To explain the immunological complexity and variability of invertebrates we must take a look at their origin. The appearance of pluricellular animals is the consequence of the association of several cell types, then specialization appears and, among specializations, specialized cells develop in defensive functions of the organism, known as celomocytes if the invertebrate has celomic cavity, or haemocytes if it has not. So, both celomocytes and haemocytes are the phylogenetic novelty, as a contribution of invertebrates appearance to development of the immunitary system.

Some mechanisms present in protozoa are also present in invertebrates (calcification and melanization) and some new substances like pentraxines appear, which may be considered as a novelty in the invertebrates and phylogenetic predecessors of immunoglobulins in the vertebrates.

1) Physico-chemical barriers

a) the exoskeleton of arthropods is composed by chitin polysaccharide, a polymer with straight and simple chains ( non-ramified ) of N-acetyl-2-D-glucosamine, a monosaccharide that includes nitrogen in its composition. This layer, secreted by hypodermis, may contain calcium carbonate (crustaceans, crabs, lobsters) and sediments of excretion products sometimes with an antimicrobiane function just like cecropin and drosomicin, isolated on insects.

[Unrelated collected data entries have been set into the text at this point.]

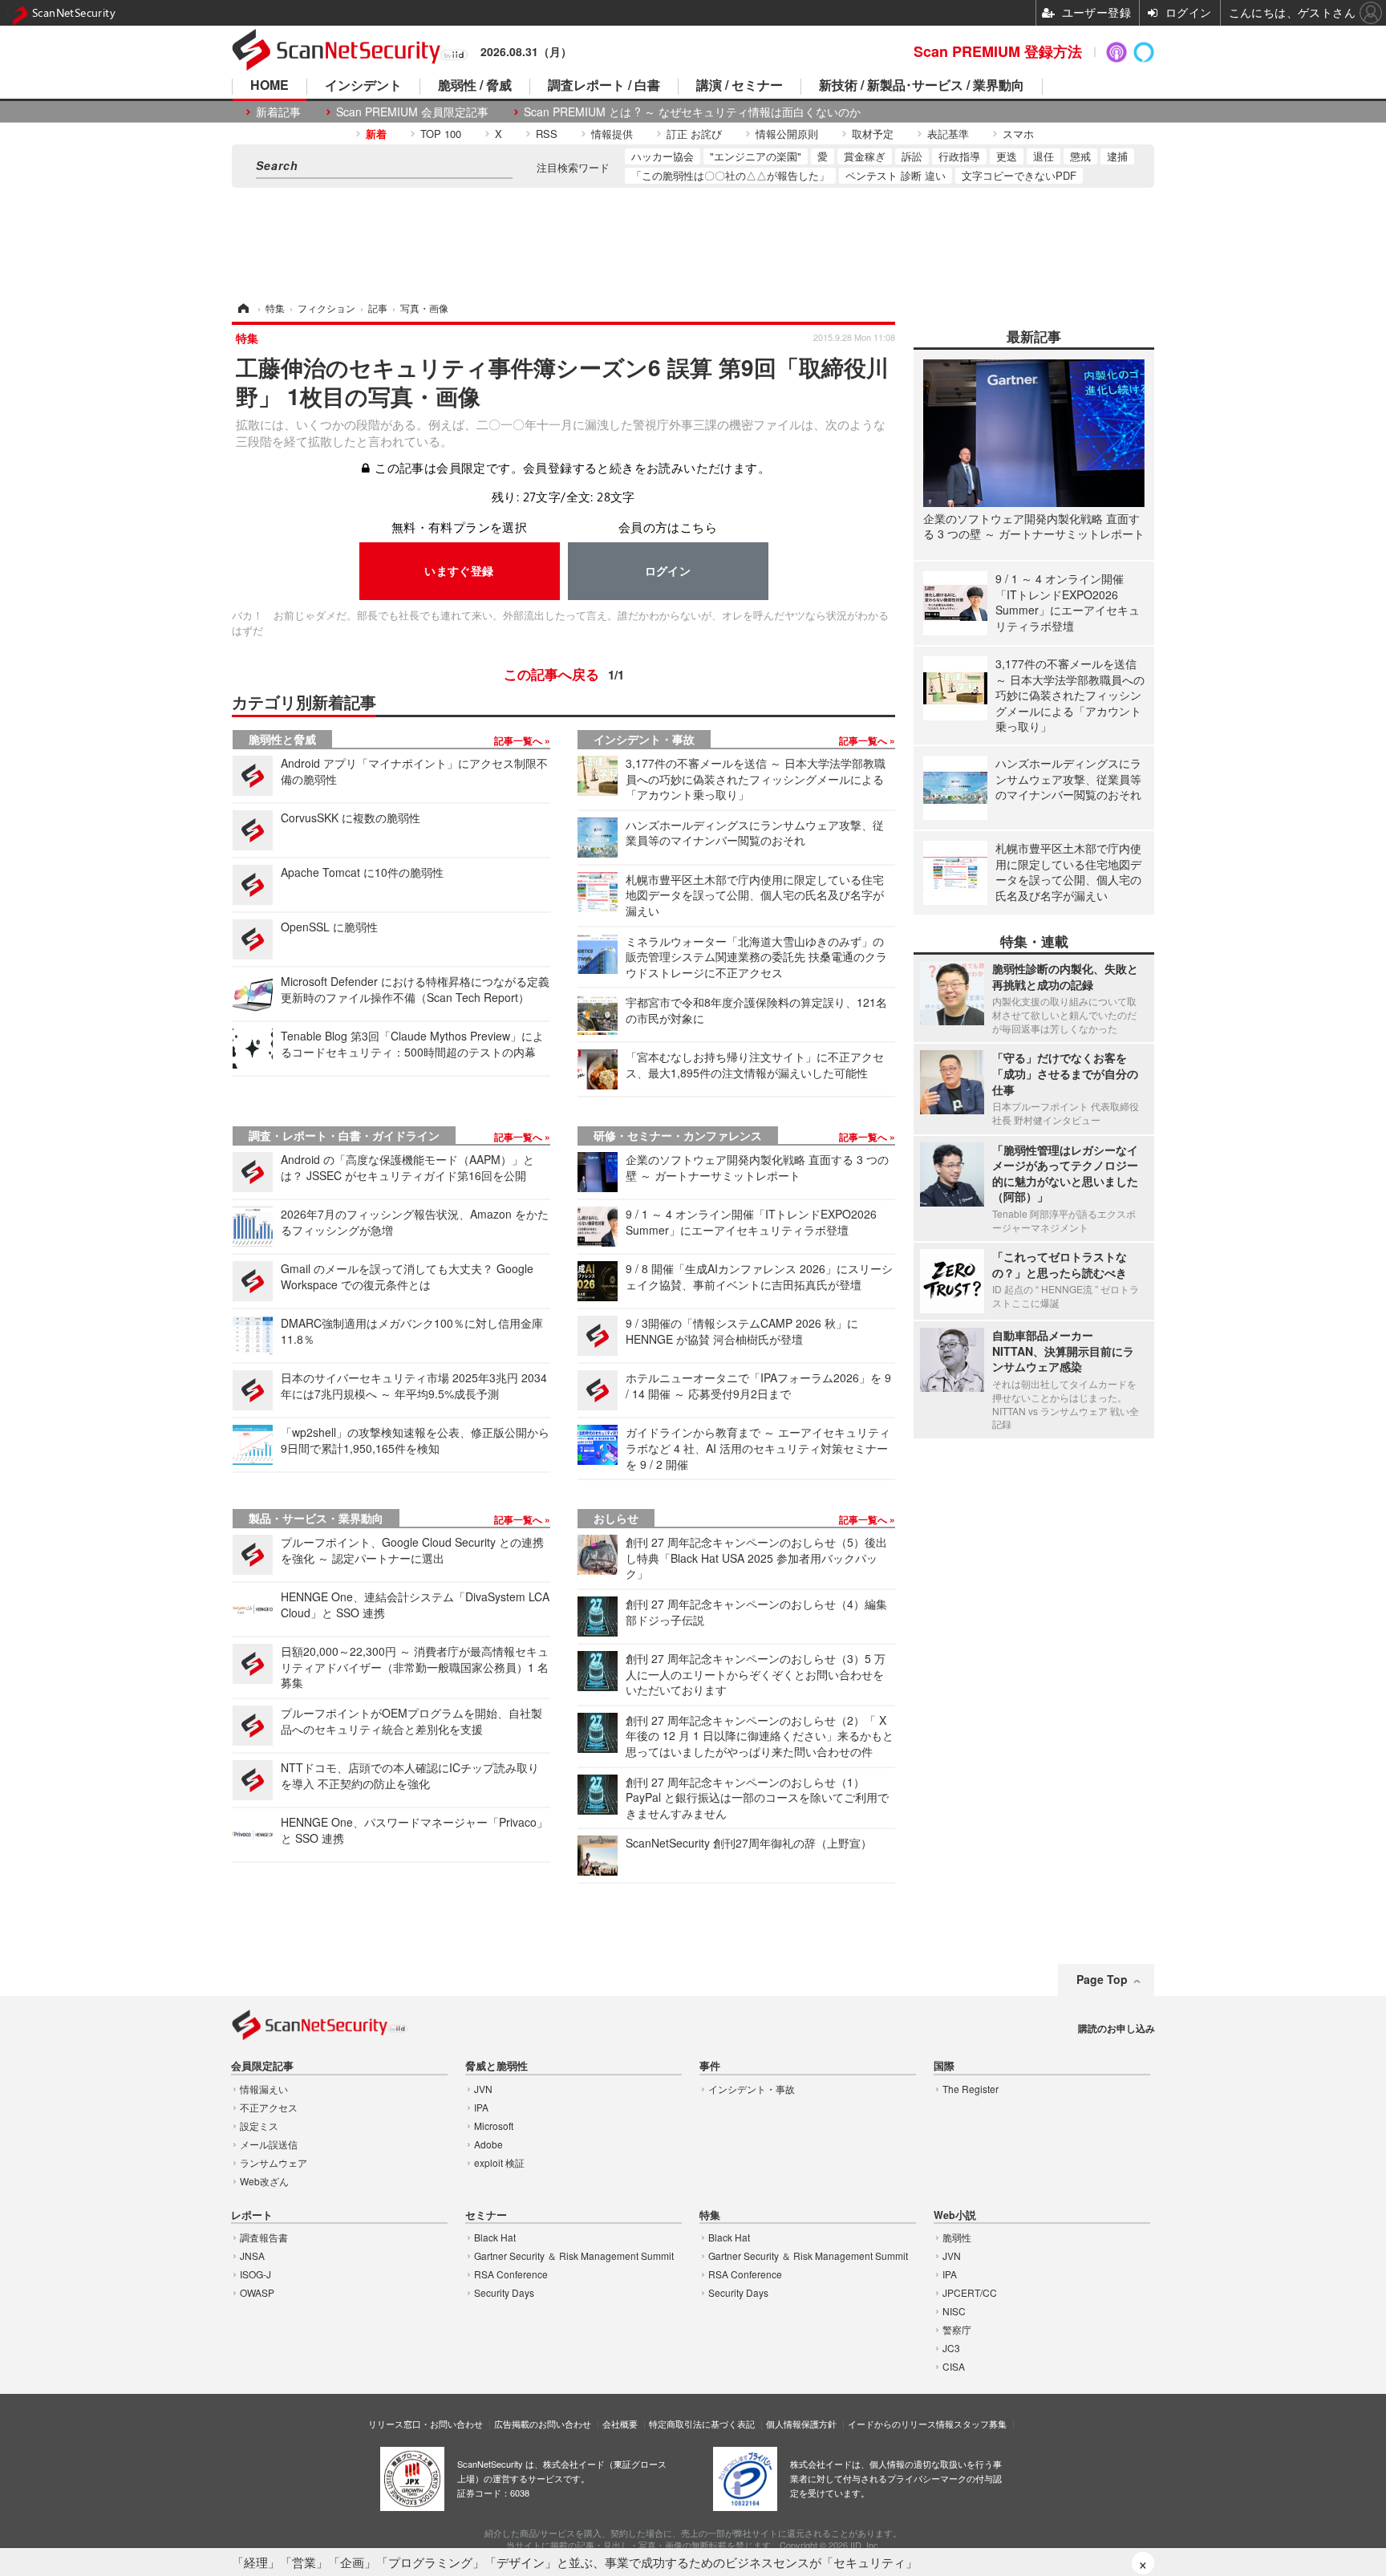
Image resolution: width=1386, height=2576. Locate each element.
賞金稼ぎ (865, 156)
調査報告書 (264, 2237)
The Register (970, 2088)
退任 (1043, 156)
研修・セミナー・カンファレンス (678, 1135)
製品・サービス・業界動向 (316, 1518)
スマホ (1018, 133)
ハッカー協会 (662, 156)
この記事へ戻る (564, 674)
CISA (953, 2366)
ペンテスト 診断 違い (895, 175)
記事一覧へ (519, 740)
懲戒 (1080, 156)
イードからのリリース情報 (901, 2423)
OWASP (257, 2292)
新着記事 (278, 112)
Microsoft (493, 2125)
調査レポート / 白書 (604, 86)
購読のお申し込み (1116, 2028)
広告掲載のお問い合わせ (542, 2423)
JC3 (951, 2348)
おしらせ (616, 1518)
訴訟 (912, 156)
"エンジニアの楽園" (755, 156)
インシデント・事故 (644, 739)
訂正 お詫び (694, 133)
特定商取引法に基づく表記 (702, 2423)
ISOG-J (255, 2274)
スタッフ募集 (980, 2423)
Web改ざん (264, 2181)
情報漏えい (264, 2088)
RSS (546, 133)
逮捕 (1117, 156)
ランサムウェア (273, 2162)
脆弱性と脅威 (282, 739)
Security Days (504, 2292)
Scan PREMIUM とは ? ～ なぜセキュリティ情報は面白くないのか (692, 112)
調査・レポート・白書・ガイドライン (344, 1135)
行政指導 (959, 156)
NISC (954, 2311)
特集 (709, 2215)
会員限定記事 (262, 2066)
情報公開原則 (787, 133)
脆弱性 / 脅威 (475, 86)
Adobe (488, 2144)
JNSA (252, 2255)
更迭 (1006, 156)
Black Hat (495, 2237)
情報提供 (612, 133)
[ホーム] (242, 307)
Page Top (1102, 1979)
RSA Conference (511, 2274)
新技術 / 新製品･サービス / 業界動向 (921, 86)
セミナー (486, 2215)
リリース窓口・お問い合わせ (425, 2423)
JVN (483, 2088)
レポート (252, 2215)
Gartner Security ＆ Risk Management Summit (574, 2255)
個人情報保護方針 (801, 2423)
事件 (709, 2066)
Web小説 (955, 2215)
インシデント (363, 86)
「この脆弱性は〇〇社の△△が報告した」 (730, 175)
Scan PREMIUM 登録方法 (998, 51)
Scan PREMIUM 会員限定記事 (412, 112)
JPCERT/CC (969, 2292)
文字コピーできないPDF (1019, 175)
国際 (944, 2066)
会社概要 (620, 2423)
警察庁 (956, 2329)
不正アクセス (269, 2107)
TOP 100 (440, 133)
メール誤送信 (269, 2144)
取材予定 (873, 133)
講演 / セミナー (739, 86)
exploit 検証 (499, 2162)
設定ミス (259, 2125)
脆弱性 (956, 2237)
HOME (269, 86)
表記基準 (948, 133)
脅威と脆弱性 (496, 2066)
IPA (481, 2107)
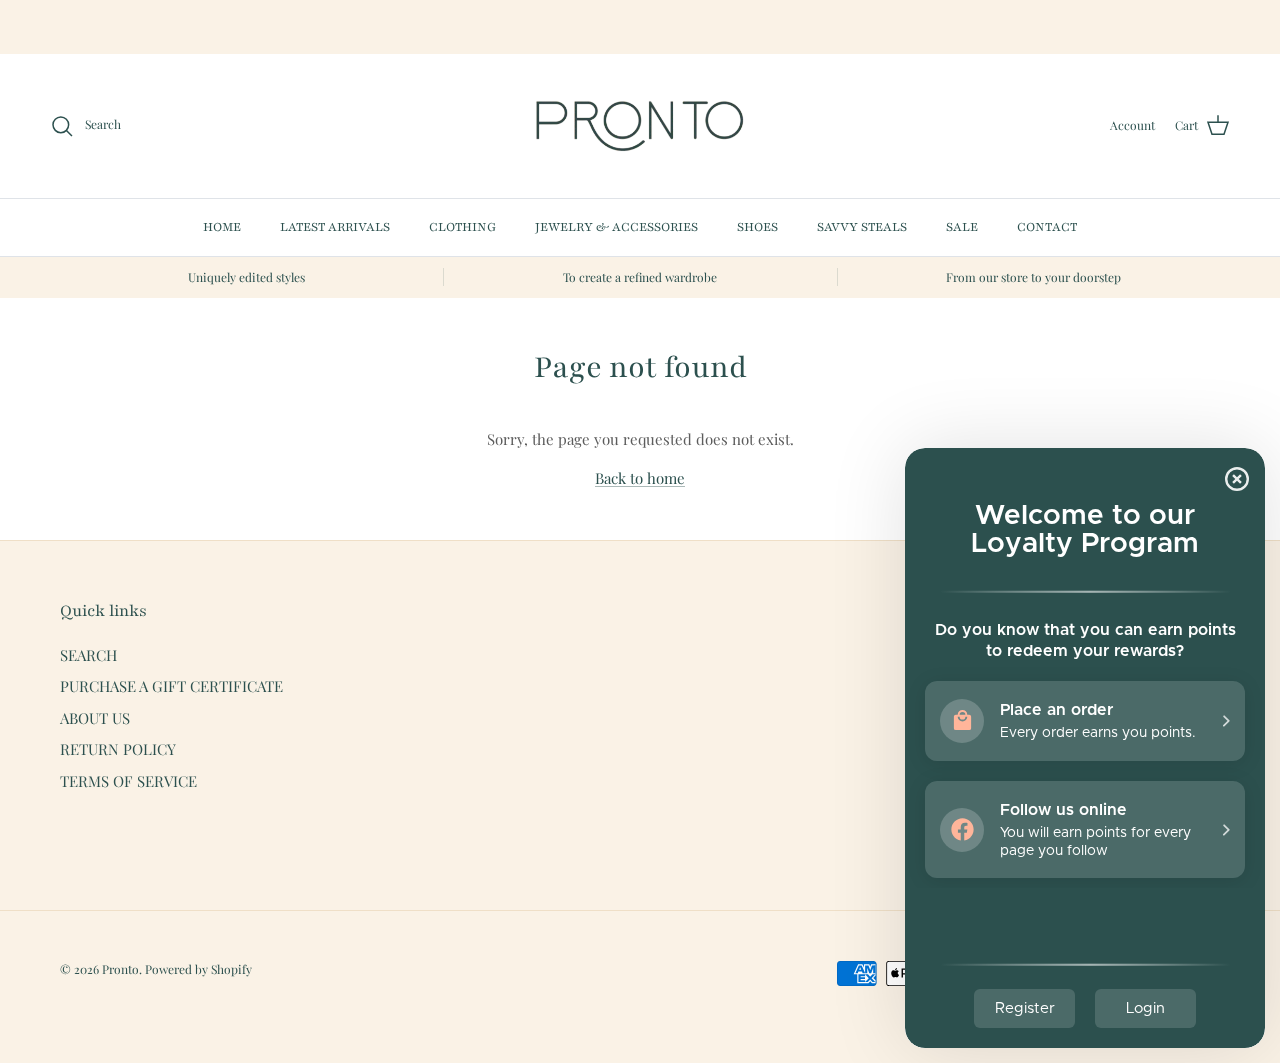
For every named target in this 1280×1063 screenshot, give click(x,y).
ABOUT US (95, 718)
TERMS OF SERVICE (128, 781)
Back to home (640, 478)
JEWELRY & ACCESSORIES (616, 227)
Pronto (120, 969)
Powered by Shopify (198, 969)
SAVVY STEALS (862, 227)
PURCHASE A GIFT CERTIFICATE (171, 686)
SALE (962, 227)
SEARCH (88, 655)
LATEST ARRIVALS (335, 227)
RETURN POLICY (118, 749)
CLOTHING (462, 227)
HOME (222, 227)
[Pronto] (640, 126)
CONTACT (1047, 227)
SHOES (757, 227)
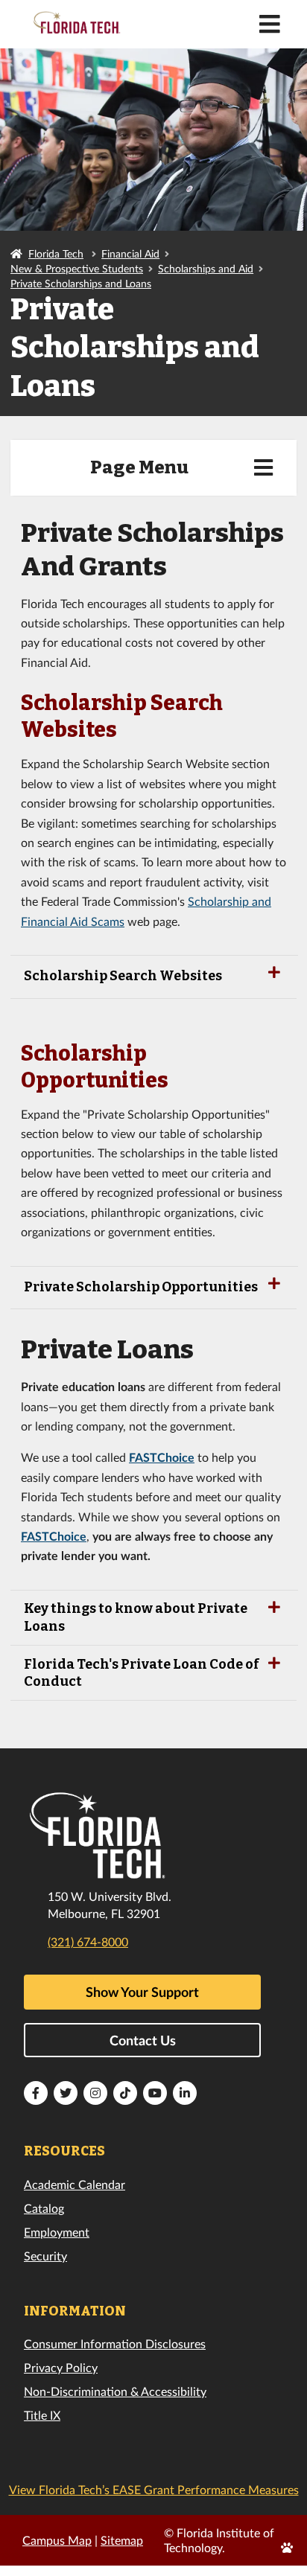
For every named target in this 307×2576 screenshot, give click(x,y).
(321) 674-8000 (88, 1941)
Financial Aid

b) gelatinous excretions like the mucous secretions of annelids and molluscs, composed of mucopolysaccharides which may also contain antibacteriane peptides, enzymes (lysozyme) and glycoproteins.

2) Cellular response

a) phagocytosis based in the activity of celomocytes or haemocytes, recently mentionned. Those cells act by 3 processes: chemotaxis (approaching), recognition (adherence) and activation of hydrolases (digestion in lisosomes). This activity is transmitted during evolution to vertebrates macrophages.

b) capsulation of pathogens by forming a multicellular cover of celomocytes and sediments of melanin ( memories of the defensive mechanism of unicellular protozoa ).

c) formation of nodules as an evolution of previous process of capsulation.

d) recognition of own and strange compounds, made by a subpopulation of celomocytes or haemocytes which might be the predecessors of lymphocytes Tc and T in pluricellular vertebrated animals.

e) cytotoxicity derived from transformed cells lysis, done by celomocytes or haemocytes. This activity would be the predecessor of natural killer cells (NK) in pluricellular vertebrated animals.

3) Preserological response of soluble compounds.

a) opsonins which cover foreign agents and facilitate phagocytosis.

b) agglutinins to cause agglutination of foreign agents. For instance, tachilepsin present in blood serum of Limulus polyphemus.

c) lysins, and among them, lysozime to produce breaking of strange structures.

d) cyclic and lineal peptides.

e) pentraxins of proteinaceous kind which may be considered the ancestors of vertebrates immunoglobulins.